Friday, April 30, 2021

Understanding Survival In Its Rightful Place

Survival is a vital part of practical life, as there would be no daily life without surviving in order to experience it, and thus some actions are taken by the average person on a regular basis to ensure this.  Even in modern times, the Western approach to careers is about sheer survival before it is about status, comfort, and luxury.  Without any of the latter things, people would still need to work simply to have some sort of income to buy food and ensure access to water, housing, and transportation.  However, not only is even professional work itself not solely about survival, even if some people only care about getting paid, but numerous other parts of human life are based on things other than survival.

Most social relationships are not ultimately about staying alive.  Indeed, in an ultimate sense, social bonds are not necessary for survival at all anyway, as individual people could eat, create shelter, and even live without the constant threat of death on their own, short of having some disability that gets in the way.  Increased chances of survival are a byproduct of some social activities, but that is hardly why many people form friendships, seek dating relationships, or gather with others for religious purposes.  Survival might rarely even be on the minds of people who are not in immediate danger or severe poverty.  Regardless, survival is neither the most foundational thing about reality nor the most important philosophical issue; in fact, it is very far from being either.

It is true that a person cannot grasp reason, introspect, or pursue any personal or moral goal if they are not alive, but there is so much more to the matter that reveals just how trivial survival truly is.  Survival could not be understood conceptually or be a part of reality on any level if it was not logically possible to reason out truths about it or to act on those logical truths.  Reason is inevitably, inherently more foundational than survival.  In the case of survival, that it is a prerequisite to having a life long enough to be able to reflect on key philosophical issues does not make it of anything remotely similar to the utmost importance.

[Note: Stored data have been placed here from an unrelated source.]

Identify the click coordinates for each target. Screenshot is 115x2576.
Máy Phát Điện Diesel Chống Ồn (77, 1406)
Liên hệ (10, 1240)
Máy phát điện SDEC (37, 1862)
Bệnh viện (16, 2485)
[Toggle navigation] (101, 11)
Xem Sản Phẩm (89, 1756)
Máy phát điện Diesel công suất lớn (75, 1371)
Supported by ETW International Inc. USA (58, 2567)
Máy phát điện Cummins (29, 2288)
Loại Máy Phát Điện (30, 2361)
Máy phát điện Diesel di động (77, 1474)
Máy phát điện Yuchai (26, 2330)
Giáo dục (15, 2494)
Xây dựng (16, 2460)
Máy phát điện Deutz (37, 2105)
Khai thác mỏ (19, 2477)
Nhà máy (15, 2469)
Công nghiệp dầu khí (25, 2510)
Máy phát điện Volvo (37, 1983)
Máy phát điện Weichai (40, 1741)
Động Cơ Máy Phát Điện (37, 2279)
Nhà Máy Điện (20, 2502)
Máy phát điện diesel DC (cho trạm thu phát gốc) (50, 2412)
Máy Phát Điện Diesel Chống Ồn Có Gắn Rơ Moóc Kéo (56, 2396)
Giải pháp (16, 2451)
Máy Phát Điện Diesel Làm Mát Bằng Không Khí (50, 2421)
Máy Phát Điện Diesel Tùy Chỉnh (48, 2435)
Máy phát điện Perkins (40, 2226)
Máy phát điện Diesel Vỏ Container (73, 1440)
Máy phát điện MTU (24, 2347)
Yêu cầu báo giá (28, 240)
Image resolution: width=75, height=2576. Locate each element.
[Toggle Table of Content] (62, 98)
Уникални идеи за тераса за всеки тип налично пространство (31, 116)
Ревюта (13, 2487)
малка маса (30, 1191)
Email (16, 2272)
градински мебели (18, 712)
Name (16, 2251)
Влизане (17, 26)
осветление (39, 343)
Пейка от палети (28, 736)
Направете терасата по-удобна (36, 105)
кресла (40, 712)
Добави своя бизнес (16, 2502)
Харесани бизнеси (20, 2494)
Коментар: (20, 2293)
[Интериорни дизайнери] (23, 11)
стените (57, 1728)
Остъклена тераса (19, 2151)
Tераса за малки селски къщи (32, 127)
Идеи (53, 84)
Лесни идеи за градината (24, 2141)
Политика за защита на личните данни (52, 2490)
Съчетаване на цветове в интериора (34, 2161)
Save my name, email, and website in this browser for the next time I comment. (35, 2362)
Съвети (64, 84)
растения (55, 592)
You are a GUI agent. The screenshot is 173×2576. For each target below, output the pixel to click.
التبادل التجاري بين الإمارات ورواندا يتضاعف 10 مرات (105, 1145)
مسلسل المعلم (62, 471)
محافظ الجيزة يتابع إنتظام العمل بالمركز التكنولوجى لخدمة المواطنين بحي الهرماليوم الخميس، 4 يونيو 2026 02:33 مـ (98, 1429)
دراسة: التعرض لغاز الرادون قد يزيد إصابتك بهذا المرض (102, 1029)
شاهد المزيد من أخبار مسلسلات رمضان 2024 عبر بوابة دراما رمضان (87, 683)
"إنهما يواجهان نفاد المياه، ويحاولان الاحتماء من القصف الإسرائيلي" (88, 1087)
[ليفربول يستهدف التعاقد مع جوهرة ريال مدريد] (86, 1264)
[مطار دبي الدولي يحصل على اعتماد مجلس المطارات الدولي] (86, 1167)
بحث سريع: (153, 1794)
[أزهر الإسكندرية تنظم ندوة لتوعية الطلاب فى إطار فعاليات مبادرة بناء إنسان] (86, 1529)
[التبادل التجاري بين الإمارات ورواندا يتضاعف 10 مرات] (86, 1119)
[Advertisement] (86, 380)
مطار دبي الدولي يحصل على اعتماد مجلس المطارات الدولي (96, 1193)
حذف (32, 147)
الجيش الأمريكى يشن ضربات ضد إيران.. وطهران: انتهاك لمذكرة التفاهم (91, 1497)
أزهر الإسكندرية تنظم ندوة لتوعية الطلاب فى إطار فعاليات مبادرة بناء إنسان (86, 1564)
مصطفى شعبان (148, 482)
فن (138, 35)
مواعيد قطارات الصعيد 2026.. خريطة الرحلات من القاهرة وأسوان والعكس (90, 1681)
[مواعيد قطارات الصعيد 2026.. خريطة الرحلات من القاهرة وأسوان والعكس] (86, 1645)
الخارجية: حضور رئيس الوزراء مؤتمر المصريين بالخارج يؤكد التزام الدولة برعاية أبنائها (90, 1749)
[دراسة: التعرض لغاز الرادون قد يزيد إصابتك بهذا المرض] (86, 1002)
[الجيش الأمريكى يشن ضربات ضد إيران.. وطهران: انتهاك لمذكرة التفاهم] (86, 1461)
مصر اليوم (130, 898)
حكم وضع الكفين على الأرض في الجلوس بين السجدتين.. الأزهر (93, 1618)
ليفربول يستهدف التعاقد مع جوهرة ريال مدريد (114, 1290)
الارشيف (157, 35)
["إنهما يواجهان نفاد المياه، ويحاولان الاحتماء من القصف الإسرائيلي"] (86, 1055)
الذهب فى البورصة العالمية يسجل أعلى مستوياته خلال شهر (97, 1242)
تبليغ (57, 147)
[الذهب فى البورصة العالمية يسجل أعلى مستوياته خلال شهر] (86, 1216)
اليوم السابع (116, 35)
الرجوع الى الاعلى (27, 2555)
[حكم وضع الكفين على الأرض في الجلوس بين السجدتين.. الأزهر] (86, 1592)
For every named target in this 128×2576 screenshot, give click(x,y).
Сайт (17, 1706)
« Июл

There is more that could be said.  For example, there is the fact that understanding one's own existence as a metaphysical being capable of aligning with reason and engaging in introspection is completely different from focusing on the biological nature of the body one's consciousness inhabits or the factors that allow the body to survive.  There is the fact that it is not obvious or clear whether or not an afterlife exists, which means that biological survival is not necessarily the ultimate form of human existence as it is.  There is the fact that perhaps no one at all wants to survive merely for the sake of living: they seek some sort of ideological or subjective fulfillment and survival happens to keep them on the path to obtaining that fulfillment.

It is hopelessly reductionistic and false to treat survival as the umbrella under which all aspects of human behavior and thought fall.  Survival is a means to an end desired more than survival itself, not the sole or ultimate thing for which everyone strives from one moment to the next.  Only irrational beliefs would bring someone to pretend like anything contrary to this summarizes human life.  This is the very nature of all reductionism, which entails a neglect of all but a single aspect of a concept when that aspect cannot account for the whole.  In the case of pitiful reductionistic attempts to emphasize the pursuit of survival over all other parts of human existence, all it takes is a few moments of sincere reflection and introspection to disprove the error in full.